Se lo Stato non funziona

L'editoriale del direttore della "Nazione"

PIERFRANCESCO DE ROBERTIS

PIERFRANCESCO DE ROBERTIS

Firenze, 1 maggio 2016 - La cronaca di questi giorni ci mette davanti agli occhi una semplice ma drammatica realtà: lo Stato non funziona. Parrà un’ovvietà, direte voi e almeno in parte è così, ma siccome nella superficie delle cose si nasconde spesso la loro essenza, si tratta di una realtà che non è possibile trascurare. In particolare per noi, che con tutto il rispetto non abitiamo a Catanzaro o a Caserta e una certa idea del servizio pubblico siamo abituati ad averla e la pretendiamo, e non possiamo non restare sbigottiti da quanto accade dalle nostre parti, nei nostri ospedali o nelle nostre aule di giustizia.

Due giorni fa a Lucca hanno tolto il rene sbagliato a un paziente, che era entrato in sala operatoria con un rene buono e l’altro malato e che ne uscito senza il buono; ieri un medico della guardia medica dell’isola d’Elba è stato trovato alla guida dell’auto di servizio completamente ubriaco (tasso alcolemico 1,7: un’enormità) mentre girava per locali con la moglie.

Sempre ieri a Milano è morta una donna di 36 anni incinta di due gemelli dopo la visita in tre ospedali diversi; la settimana scorsa era stata rilasciata dal giudice del riesame di Livorno l’infermiera accusata di 13 morti in corsia, ingiustamente incarcerata e trasformata in mostro senza processo da alcuni pm troppo frettolosi (l’indagine comunque va avanti); sempre a Livorno, per la stessa vicenda, la commissione di inchiesta disposta dalla Regione ha decretato che numerose delle morti causate dall’eparina all’ospedale di Piombino avrebbero potuto essere evitate con una maggiore e migliore opera di controllo da parte della struttura pubblica; all’inizio della settimana, nel pisano, una bambina di tre anni è stata ammazzata di botte dal patrigno dopo che per mesi e mesi erano state fatte denunce sulla pericolosità dell’uomo, e nessuno, né alla procura, né al tribunale dei minori né ai servizi sociali del comune era intervenuto.    L’elenco è lungo, si riferisce solo a quanto accaduto di recente e potrebbe sembrare anche noioso visto lo sfondo che li accumuna tutti: ci troviamo di fronte a un allarmante deficit di efficienza pubblica.
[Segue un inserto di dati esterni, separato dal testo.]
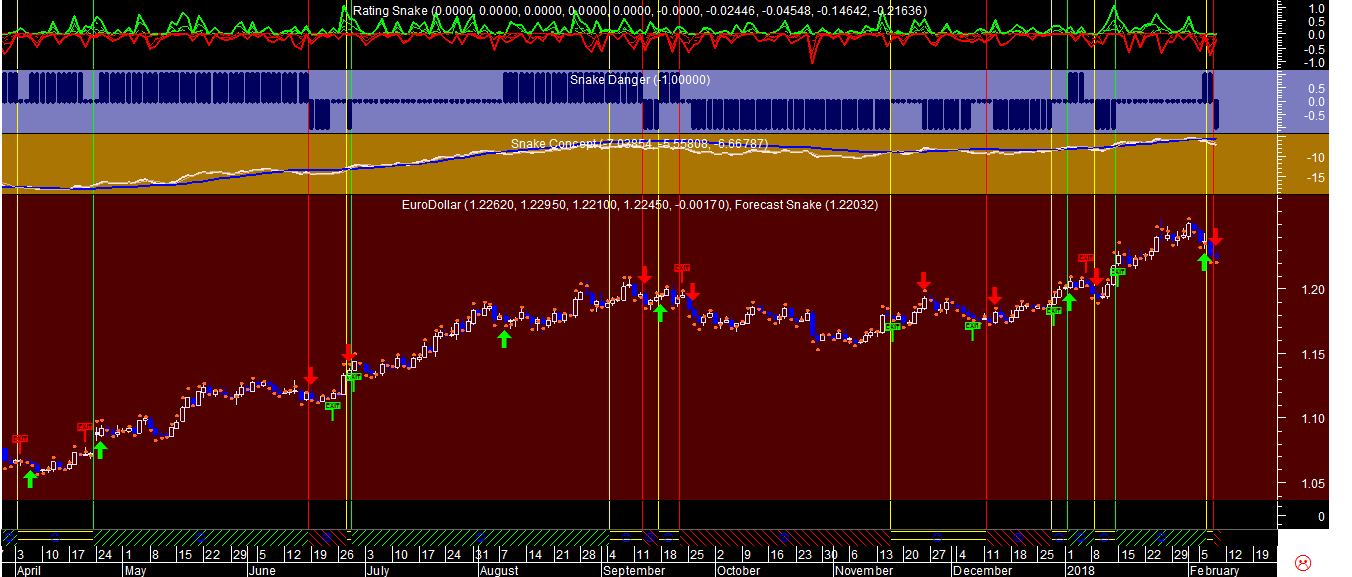
Task: Select the green buy arrow in early April
Action: click(x=30, y=478)
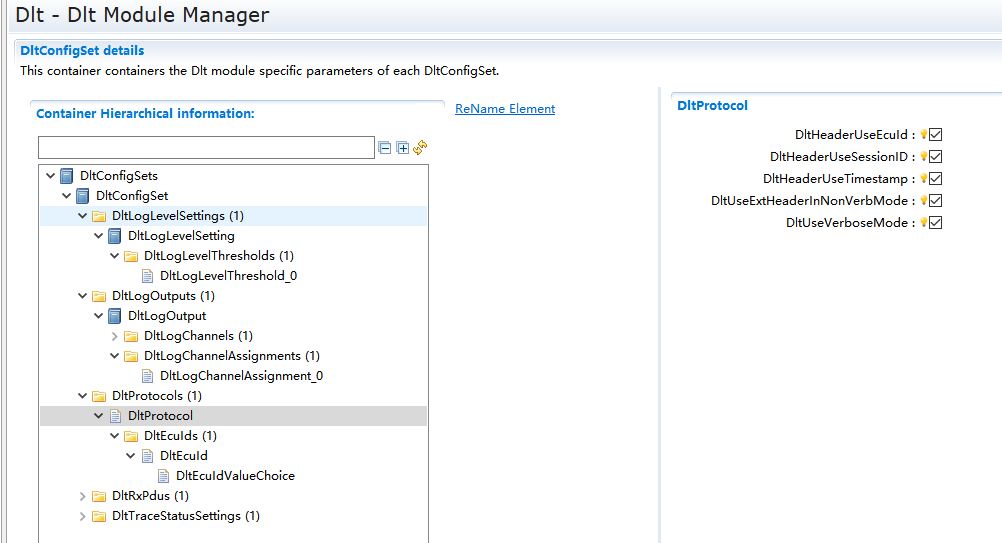The height and width of the screenshot is (543, 1002).
Task: Toggle the DltHeaderUseSessionID checkbox
Action: click(x=936, y=157)
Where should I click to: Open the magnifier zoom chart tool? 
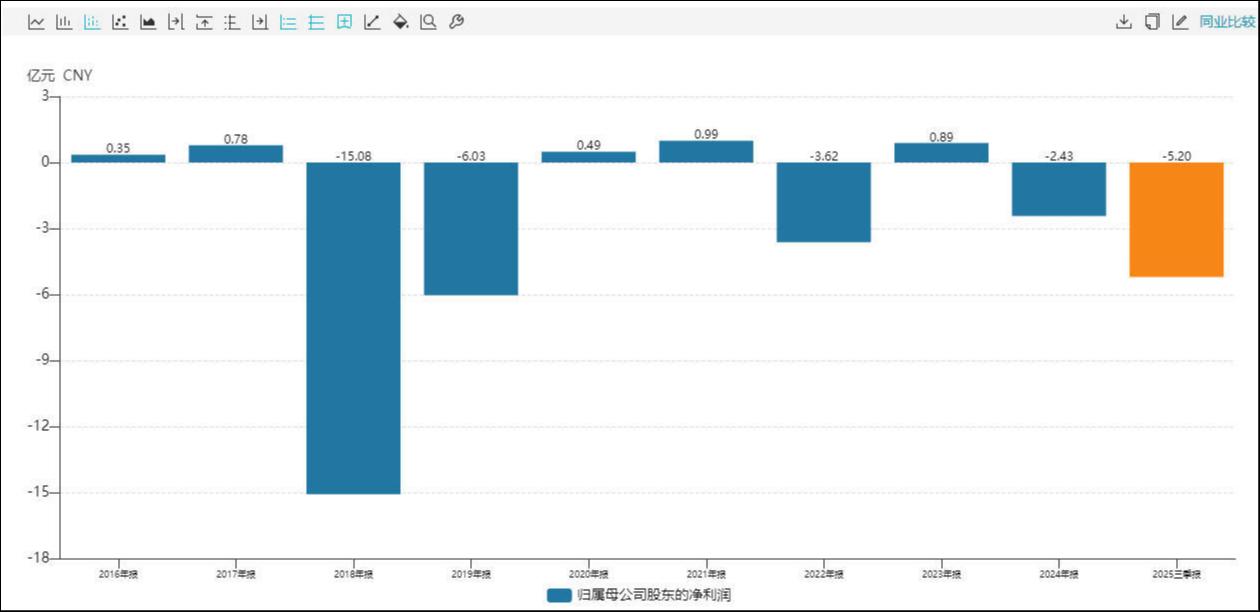coord(428,22)
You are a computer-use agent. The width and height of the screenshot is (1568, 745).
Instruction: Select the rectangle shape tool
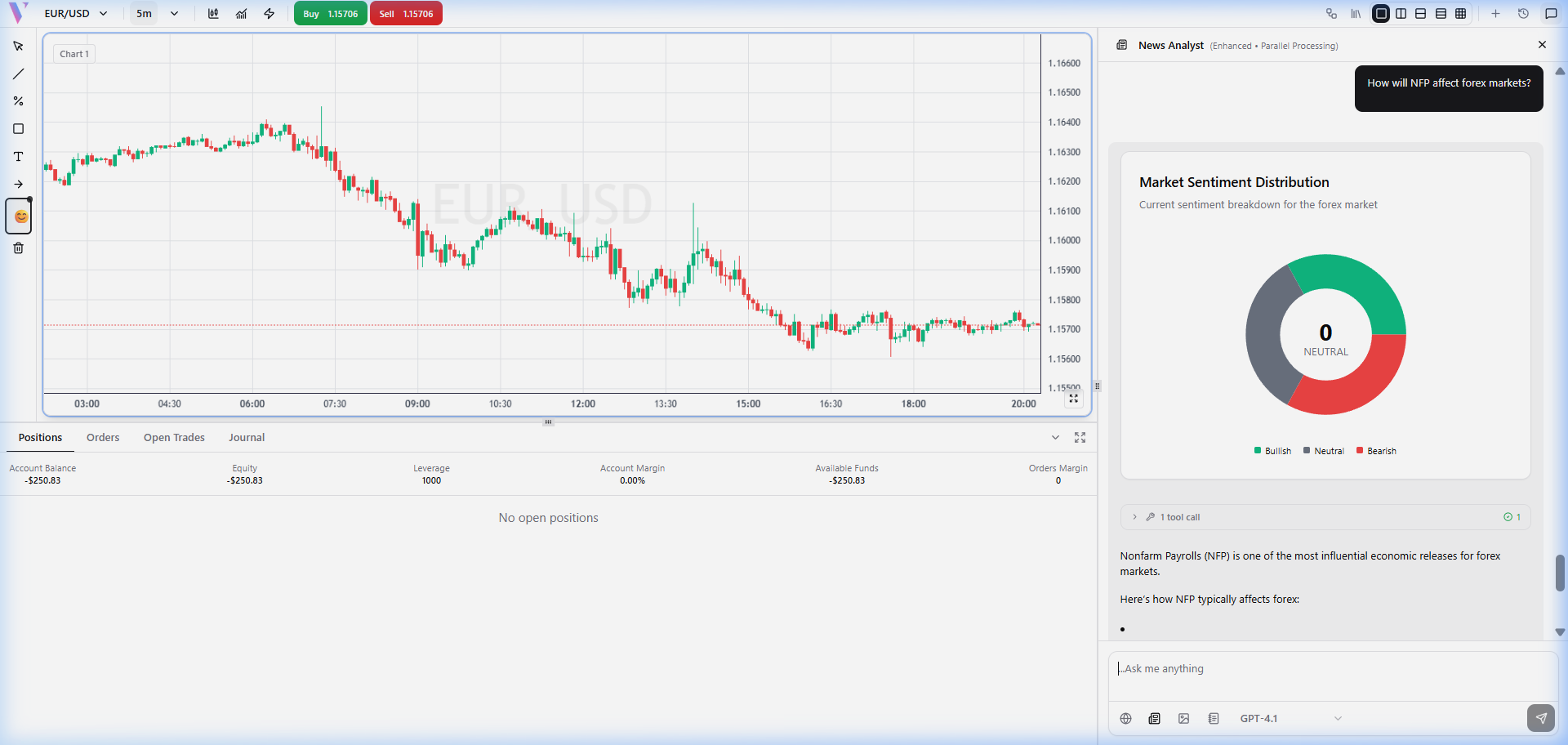tap(18, 129)
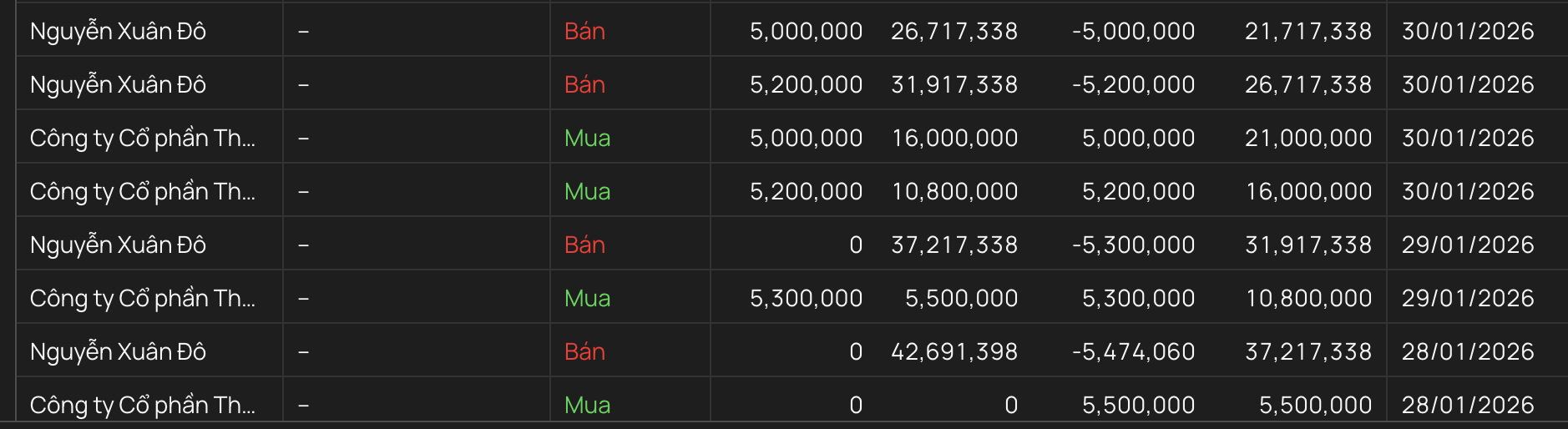
Task: Click the -5,000,000 change value
Action: [x=1133, y=31]
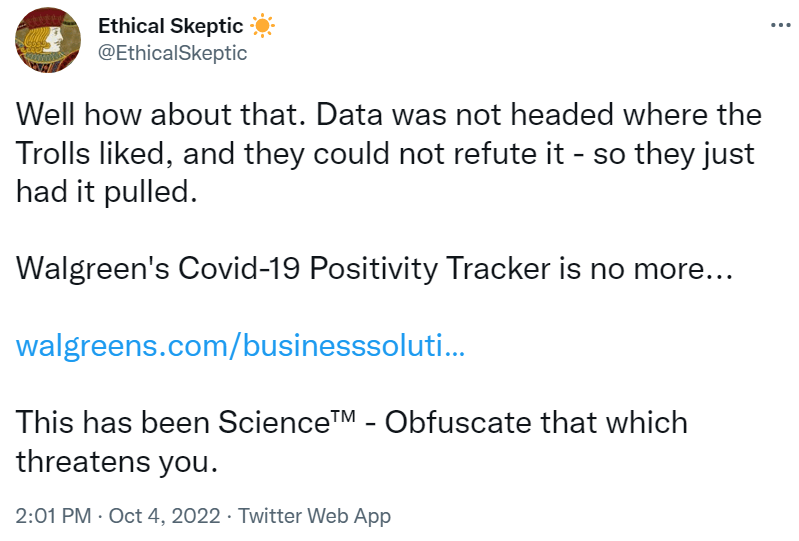Open the Ethical Skeptic profile avatar
Image resolution: width=799 pixels, height=541 pixels.
pyautogui.click(x=49, y=40)
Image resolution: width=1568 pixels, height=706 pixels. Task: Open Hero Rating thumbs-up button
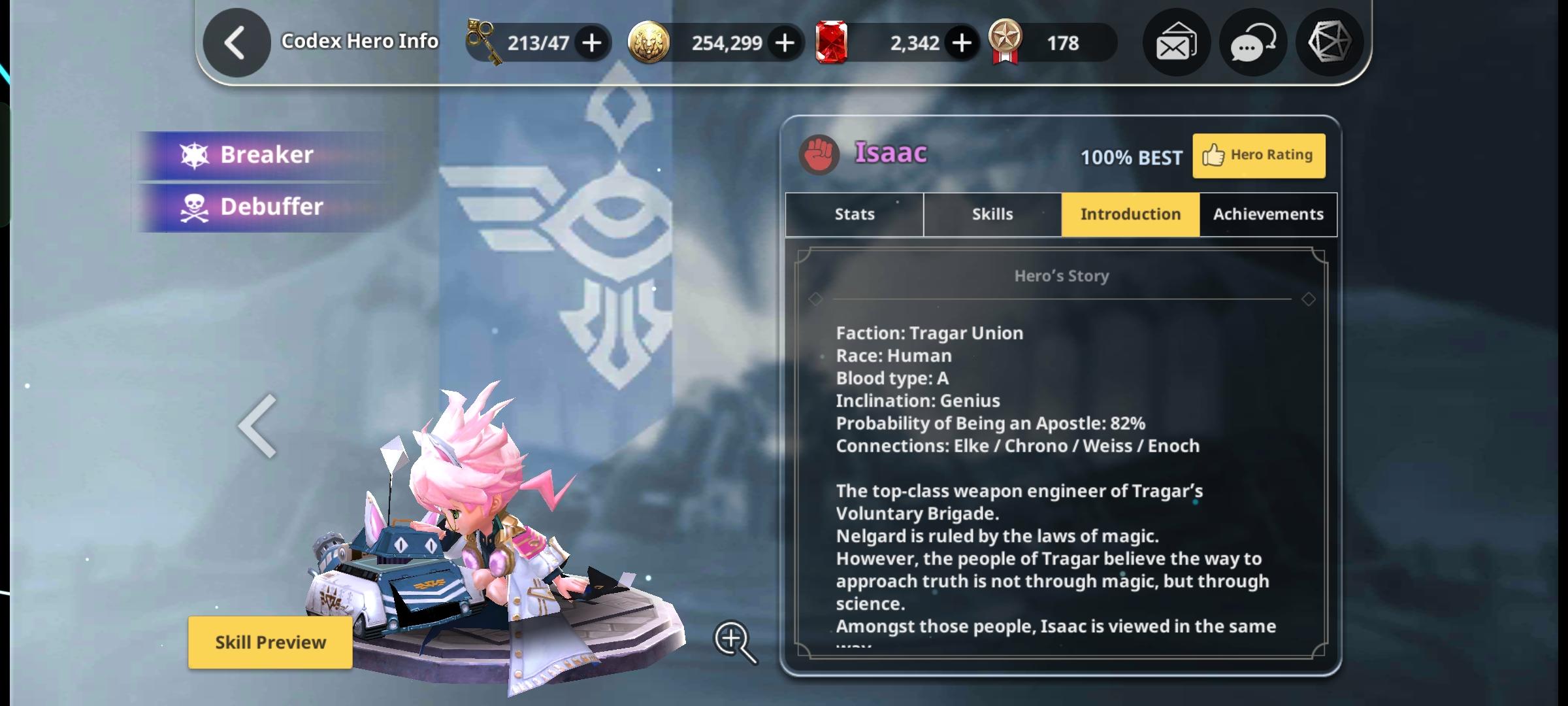click(1259, 156)
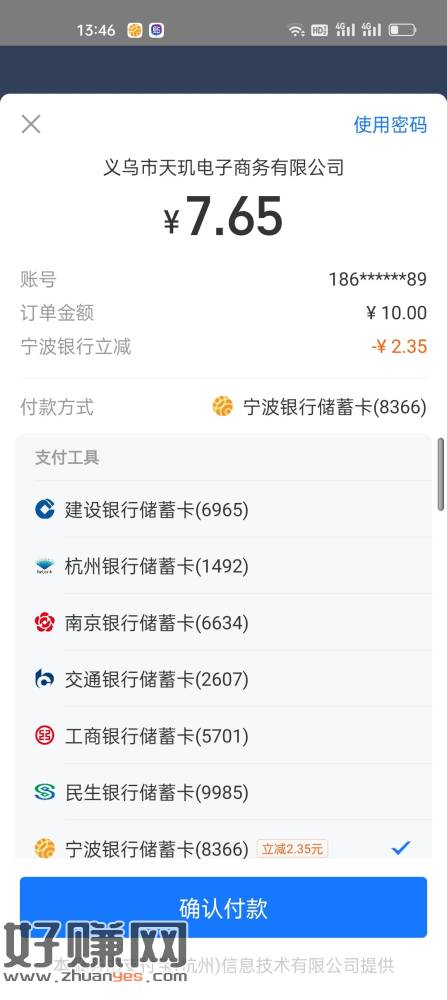
Task: Select 杭州银行 card logo icon
Action: [45, 566]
Che siano ospedali, aule di tribunale, servizi sociali dei comuni, in troppa gente non fa bene il lavoro per cui è pagata. Semplicemente: lo Stato non funziona. Se fosse un’auto si fermerebbe alla prima curva, se fosse una squadra di calcio retrocederebbe in serie B.

Qualunquismo a buon mercato? Il solito stantio refrain della serie l’è tutto sbagliato è tutto da rifare? Vedremo. Certo i casi sono diversi tra loro, certo ci sono eccellenze anche dalle nostre parti, certo le ricette non sono facili da individuare, certamente però non è possibile accettare tutto questo senza indignarsi. L’indignazione è il primo passo per evitare la rassegnazione. Anche perché il più delle volte - ed è questa la cosa che fa arrabbiare - chi «sgarra» la passa sempre liscia. Qualche dichiarazione indignata c’è stata, qualche provvedimento di «sospensione» pure, ma accettiamo scommesse sul fatto che passata la bufera tutto resterà come prima. Tutti resteranno al loro posto. A cominciare dalle auorità politiche preposte ai controlli, ai funzionari, ai medici colpevoli, ai responsabili dei servizi sociali. I giudici poi sono fuori categoria, loro sono improcessabili per definizione.